═══ RECORDS FOR THE EXERCISE
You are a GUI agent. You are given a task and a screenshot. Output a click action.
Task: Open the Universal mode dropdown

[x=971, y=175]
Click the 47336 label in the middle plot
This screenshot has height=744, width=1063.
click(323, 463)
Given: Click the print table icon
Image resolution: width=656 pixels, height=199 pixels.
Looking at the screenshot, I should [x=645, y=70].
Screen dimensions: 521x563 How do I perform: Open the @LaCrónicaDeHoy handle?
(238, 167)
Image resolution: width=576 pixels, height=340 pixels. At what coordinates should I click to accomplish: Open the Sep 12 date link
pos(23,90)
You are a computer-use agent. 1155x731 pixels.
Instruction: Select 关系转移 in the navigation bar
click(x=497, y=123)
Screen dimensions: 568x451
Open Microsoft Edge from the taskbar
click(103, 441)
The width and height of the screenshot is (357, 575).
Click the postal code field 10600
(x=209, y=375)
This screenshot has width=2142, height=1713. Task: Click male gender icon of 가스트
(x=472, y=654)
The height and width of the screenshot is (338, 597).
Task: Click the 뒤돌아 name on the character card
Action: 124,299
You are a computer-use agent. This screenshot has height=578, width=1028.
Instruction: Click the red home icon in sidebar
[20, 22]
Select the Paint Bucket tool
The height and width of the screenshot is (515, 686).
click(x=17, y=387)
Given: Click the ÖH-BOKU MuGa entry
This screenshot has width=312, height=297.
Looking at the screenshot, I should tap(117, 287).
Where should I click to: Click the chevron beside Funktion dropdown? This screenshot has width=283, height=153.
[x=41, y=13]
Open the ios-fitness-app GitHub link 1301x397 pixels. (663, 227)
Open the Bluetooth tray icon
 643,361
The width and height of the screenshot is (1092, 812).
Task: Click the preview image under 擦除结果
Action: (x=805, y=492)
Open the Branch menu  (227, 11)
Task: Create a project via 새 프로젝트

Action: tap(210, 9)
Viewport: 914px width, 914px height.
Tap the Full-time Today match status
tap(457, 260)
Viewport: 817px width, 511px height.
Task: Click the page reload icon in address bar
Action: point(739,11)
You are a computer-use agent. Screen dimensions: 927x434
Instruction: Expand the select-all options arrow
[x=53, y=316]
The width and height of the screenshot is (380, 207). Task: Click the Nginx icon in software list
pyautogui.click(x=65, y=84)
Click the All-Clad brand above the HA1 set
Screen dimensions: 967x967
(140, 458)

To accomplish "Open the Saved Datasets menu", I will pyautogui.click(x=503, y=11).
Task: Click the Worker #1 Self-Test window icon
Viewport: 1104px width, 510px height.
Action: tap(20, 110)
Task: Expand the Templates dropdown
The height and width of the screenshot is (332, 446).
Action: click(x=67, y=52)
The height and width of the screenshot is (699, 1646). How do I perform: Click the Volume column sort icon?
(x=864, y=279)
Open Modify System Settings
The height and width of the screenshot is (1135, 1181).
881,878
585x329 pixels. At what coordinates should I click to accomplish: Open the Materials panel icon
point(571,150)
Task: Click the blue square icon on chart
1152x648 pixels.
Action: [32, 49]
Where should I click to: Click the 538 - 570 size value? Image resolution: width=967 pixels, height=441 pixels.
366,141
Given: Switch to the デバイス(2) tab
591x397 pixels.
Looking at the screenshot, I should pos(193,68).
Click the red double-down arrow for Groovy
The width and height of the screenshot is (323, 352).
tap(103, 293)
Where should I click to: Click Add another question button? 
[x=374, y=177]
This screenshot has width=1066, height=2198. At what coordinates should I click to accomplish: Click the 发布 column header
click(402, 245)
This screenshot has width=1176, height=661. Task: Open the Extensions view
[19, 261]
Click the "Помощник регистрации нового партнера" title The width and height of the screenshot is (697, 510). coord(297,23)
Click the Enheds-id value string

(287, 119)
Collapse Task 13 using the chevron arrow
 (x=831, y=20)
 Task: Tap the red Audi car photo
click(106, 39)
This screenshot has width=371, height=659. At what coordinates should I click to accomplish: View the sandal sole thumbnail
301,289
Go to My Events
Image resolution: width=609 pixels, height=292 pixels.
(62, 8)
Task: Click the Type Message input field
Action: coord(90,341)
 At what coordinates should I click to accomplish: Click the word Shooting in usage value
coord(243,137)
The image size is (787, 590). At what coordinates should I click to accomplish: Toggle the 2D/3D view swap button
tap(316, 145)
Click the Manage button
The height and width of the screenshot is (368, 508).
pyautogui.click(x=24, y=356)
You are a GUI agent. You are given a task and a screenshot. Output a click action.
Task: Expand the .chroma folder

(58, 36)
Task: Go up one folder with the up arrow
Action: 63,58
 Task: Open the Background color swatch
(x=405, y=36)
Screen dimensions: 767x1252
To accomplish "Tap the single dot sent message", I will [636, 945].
══════
§ **REQUIREMENT**
Give all the records above again, wording unchanged.

§ **RESULT OF THIS TASK**
You are a GUI agent. You are given a task and a screenshot. Output a click action.
Task: Open the Universal mode dropdown

[x=971, y=175]
Click the 47336 label in the middle plot
This screenshot has height=744, width=1063.
click(323, 463)
Given: Click the print table icon
Image resolution: width=656 pixels, height=199 pixels.
Looking at the screenshot, I should [x=645, y=70].
Screen dimensions: 521x563 How do I perform: Open the @LaCrónicaDeHoy handle?
(238, 167)
Image resolution: width=576 pixels, height=340 pixels. At what coordinates should I click to accomplish: Open the Sep 12 date link
pos(23,90)
You are a computer-use agent. 1155x731 pixels.
Instruction: Select 关系转移 in the navigation bar
click(x=497, y=123)
Screen dimensions: 568x451
Open Microsoft Edge from the taskbar
click(103, 441)
The width and height of the screenshot is (357, 575).
Click the postal code field 10600
(x=209, y=375)
This screenshot has width=2142, height=1713. Task: Click male gender icon of 가스트
(x=472, y=654)
The height and width of the screenshot is (338, 597).
Task: Click the 뒤돌아 name on the character card
Action: 124,299
You are a computer-use agent. This screenshot has height=578, width=1028.
Instruction: Click the red home icon in sidebar
[20, 22]
Select the Paint Bucket tool
The height and width of the screenshot is (515, 686).
click(x=17, y=387)
Given: Click the ÖH-BOKU MuGa entry
This screenshot has width=312, height=297.
Looking at the screenshot, I should tap(117, 287).
Where should I click to: Click the chevron beside Funktion dropdown? This screenshot has width=283, height=153.
[x=41, y=13]
Open the ios-fitness-app GitHub link 1301x397 pixels. (663, 227)
Open the Bluetooth tray icon
 643,361
The width and height of the screenshot is (1092, 812).
Task: Click the preview image under 擦除结果
Action: (x=805, y=492)
Open the Branch menu  (227, 11)
Task: Create a project via 새 프로젝트

Action: tap(210, 9)
Viewport: 914px width, 914px height.
Tap the Full-time Today match status
tap(457, 260)
Viewport: 817px width, 511px height.
Task: Click the page reload icon in address bar
Action: point(739,11)
You are a computer-use agent. Screen dimensions: 927x434
Instruction: Expand the select-all options arrow
[x=53, y=316]
The width and height of the screenshot is (380, 207). Task: Click the Nginx icon in software list
pyautogui.click(x=65, y=84)
Click the All-Clad brand above the HA1 set
Screen dimensions: 967x967
(140, 458)

To accomplish "Open the Saved Datasets menu", I will pyautogui.click(x=503, y=11).
Task: Click the Worker #1 Self-Test window icon
Viewport: 1104px width, 510px height.
Action: tap(20, 110)
Task: Expand the Templates dropdown
The height and width of the screenshot is (332, 446).
Action: click(x=67, y=52)
The height and width of the screenshot is (699, 1646). How do I perform: Click the Volume column sort icon?
(x=864, y=279)
Open Modify System Settings
The height and width of the screenshot is (1135, 1181).
881,878
585x329 pixels. At what coordinates should I click to accomplish: Open the Materials panel icon
point(571,150)
Task: Click the blue square icon on chart
1152x648 pixels.
Action: [32, 49]
Where should I click to: Click the 538 - 570 size value? Image resolution: width=967 pixels, height=441 pixels.
366,141
Given: Switch to the デバイス(2) tab
591x397 pixels.
Looking at the screenshot, I should pos(193,68).
Click the red double-down arrow for Groovy
The width and height of the screenshot is (323, 352).
tap(103, 293)
Where should I click to: Click Add another question button? 
[x=374, y=177]
This screenshot has width=1066, height=2198. At what coordinates should I click to accomplish: Click the 发布 column header
click(402, 245)
This screenshot has width=1176, height=661. Task: Open the Extensions view
[19, 261]
Click the "Помощник регистрации нового партнера" title The width and height of the screenshot is (697, 510). coord(297,23)
Click the Enheds-id value string

(287, 119)
Collapse Task 13 using the chevron arrow
 (x=831, y=20)
 Task: Tap the red Audi car photo
click(106, 39)
This screenshot has width=371, height=659. At what coordinates should I click to accomplish: View the sandal sole thumbnail
301,289
Go to My Events
Image resolution: width=609 pixels, height=292 pixels.
(62, 8)
Task: Click the Type Message input field
Action: coord(90,341)
 At what coordinates should I click to accomplish: Click the word Shooting in usage value
coord(243,137)
The image size is (787, 590). At what coordinates should I click to accomplish: Toggle the 2D/3D view swap button
tap(316, 145)
Click the Manage button
The height and width of the screenshot is (368, 508).
pyautogui.click(x=24, y=356)
You are a GUI agent. You are given a task and a screenshot. Output a click action.
Task: Expand the .chroma folder

(58, 36)
Task: Go up one folder with the up arrow
Action: 63,58
 Task: Open the Background color swatch
(x=405, y=36)
Screen dimensions: 767x1252
To accomplish "Tap the single dot sent message", I will [636, 945].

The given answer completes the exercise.